Thursday 13 December 2012

Halloween (1978)


It was "The Night HE Came Home," warned the posters for John Carpenter's career-making horror smash. In Haddonfield, IL, on Halloween night 1963, six-year-old Michael Myers inexplicably slaughters his teenage sister. His psychiatrist Dr. Loomis (Donald Pleasence) can't penetrate Michael's psyche after years of institutionalization, but he knows that, when Myers escapes before Halloween in 1978, there is going to be hell to pay in Haddonfield. While Loomis heads to Haddonfield to alert police, Myers spots bookish teenager Laurie Strode (Jamie Lee Curtis) and follows her, constantly appearing and vanishing as Laurie and her looser friends Lynda (P.J. Soles) and Annie (Nancy Loomis) make their Halloween plans. By nightfall, the responsible Laurie is doing her own and Annie's babysitting jobs, while Annie and Lynda frolic in the parent-free house across the street.
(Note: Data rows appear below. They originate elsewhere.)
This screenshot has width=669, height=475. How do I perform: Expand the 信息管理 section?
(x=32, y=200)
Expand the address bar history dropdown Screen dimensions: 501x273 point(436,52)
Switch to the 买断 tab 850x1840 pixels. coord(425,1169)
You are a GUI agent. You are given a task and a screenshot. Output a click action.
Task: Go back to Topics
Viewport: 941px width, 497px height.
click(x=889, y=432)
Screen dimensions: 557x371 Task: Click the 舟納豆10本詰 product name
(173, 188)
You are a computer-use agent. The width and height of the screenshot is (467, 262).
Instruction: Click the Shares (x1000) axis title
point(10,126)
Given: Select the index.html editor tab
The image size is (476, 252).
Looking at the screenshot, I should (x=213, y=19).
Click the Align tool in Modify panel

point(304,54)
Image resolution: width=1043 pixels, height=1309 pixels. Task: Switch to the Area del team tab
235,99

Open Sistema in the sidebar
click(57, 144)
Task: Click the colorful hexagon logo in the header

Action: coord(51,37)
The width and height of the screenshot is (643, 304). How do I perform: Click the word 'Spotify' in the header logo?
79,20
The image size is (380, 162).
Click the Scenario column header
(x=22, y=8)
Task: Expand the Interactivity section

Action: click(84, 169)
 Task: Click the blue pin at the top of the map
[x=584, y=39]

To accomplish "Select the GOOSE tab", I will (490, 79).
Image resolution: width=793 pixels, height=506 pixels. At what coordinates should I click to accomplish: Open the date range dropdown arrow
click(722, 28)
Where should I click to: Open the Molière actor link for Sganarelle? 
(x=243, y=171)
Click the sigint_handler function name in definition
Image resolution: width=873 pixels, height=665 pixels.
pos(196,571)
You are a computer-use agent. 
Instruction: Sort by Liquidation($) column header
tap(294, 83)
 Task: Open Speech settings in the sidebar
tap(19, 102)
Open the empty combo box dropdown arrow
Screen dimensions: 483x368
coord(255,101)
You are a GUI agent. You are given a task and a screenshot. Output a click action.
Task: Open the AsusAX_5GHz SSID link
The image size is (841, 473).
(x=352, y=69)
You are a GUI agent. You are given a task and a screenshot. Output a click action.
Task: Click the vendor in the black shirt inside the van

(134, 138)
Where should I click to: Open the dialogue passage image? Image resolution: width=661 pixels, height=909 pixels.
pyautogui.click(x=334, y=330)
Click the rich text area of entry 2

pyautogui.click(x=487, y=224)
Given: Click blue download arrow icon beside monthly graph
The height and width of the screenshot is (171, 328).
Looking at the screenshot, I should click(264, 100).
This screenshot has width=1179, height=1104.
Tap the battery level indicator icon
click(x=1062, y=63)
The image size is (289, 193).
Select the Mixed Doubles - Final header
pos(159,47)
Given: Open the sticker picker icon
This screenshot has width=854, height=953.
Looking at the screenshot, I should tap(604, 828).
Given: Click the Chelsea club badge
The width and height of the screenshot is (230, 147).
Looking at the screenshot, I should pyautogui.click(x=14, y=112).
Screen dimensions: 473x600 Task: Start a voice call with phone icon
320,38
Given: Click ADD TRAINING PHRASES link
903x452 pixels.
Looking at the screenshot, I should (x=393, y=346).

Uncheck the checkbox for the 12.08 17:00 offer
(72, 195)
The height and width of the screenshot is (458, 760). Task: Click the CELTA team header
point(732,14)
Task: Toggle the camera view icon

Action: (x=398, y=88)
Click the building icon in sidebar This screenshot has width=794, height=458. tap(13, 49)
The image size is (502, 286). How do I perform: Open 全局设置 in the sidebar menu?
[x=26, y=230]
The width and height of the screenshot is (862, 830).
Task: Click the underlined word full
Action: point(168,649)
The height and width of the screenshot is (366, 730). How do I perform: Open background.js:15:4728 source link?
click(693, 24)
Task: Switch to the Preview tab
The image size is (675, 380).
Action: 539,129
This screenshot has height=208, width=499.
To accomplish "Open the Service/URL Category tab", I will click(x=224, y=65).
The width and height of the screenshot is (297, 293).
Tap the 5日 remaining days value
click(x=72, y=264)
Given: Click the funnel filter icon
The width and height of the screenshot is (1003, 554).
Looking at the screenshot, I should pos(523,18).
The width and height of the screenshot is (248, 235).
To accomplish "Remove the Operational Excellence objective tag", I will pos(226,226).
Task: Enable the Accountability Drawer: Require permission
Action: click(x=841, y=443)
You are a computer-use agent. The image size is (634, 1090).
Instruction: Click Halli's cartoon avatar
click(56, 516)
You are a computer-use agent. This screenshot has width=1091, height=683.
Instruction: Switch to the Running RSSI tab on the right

But Annie and Lynda are not answering the phone, and suspicious Laurie heads across the street to the darkened house to see what is going on....

                         
Review by Lucia Bozzola 
 
With its almost blood-free frights, gutsy heroine, and peerless score, Halloween became the gold standard for the late '70s-'80s teen slasher cycle (as Scream cheekily acknowledged in 1996). Taking full advantage of the widescreen frame (and offscreen space), John Carpenter builds tension through the constant suggestion that something terrible lurks just out of Laurie's and the audience's view, whether it's behind a bush or in a passing car. Carpenter also shifts to the killer's point-of-view, leaving the audience with only the sight of the unaware victim and the sound of Michael's breathing. Evoking Alfred Hitchcock's Psycho and Vertigo, as well as Howard Hawks' original The Thing, Carpenter and co-writer/producer Debra Hill render Myers an inhuman force that paradoxically points up the psychosexual anxieties under the surface of small-town life, especially in the wake of the late-'60s/early-'70s sexual revolution. Teens responded to Halloween's thrills, as the 325,000-dollar indie film went on to gross 47 million dollars, begetting six sequels and numerous imitators, like the Friday the 13th series.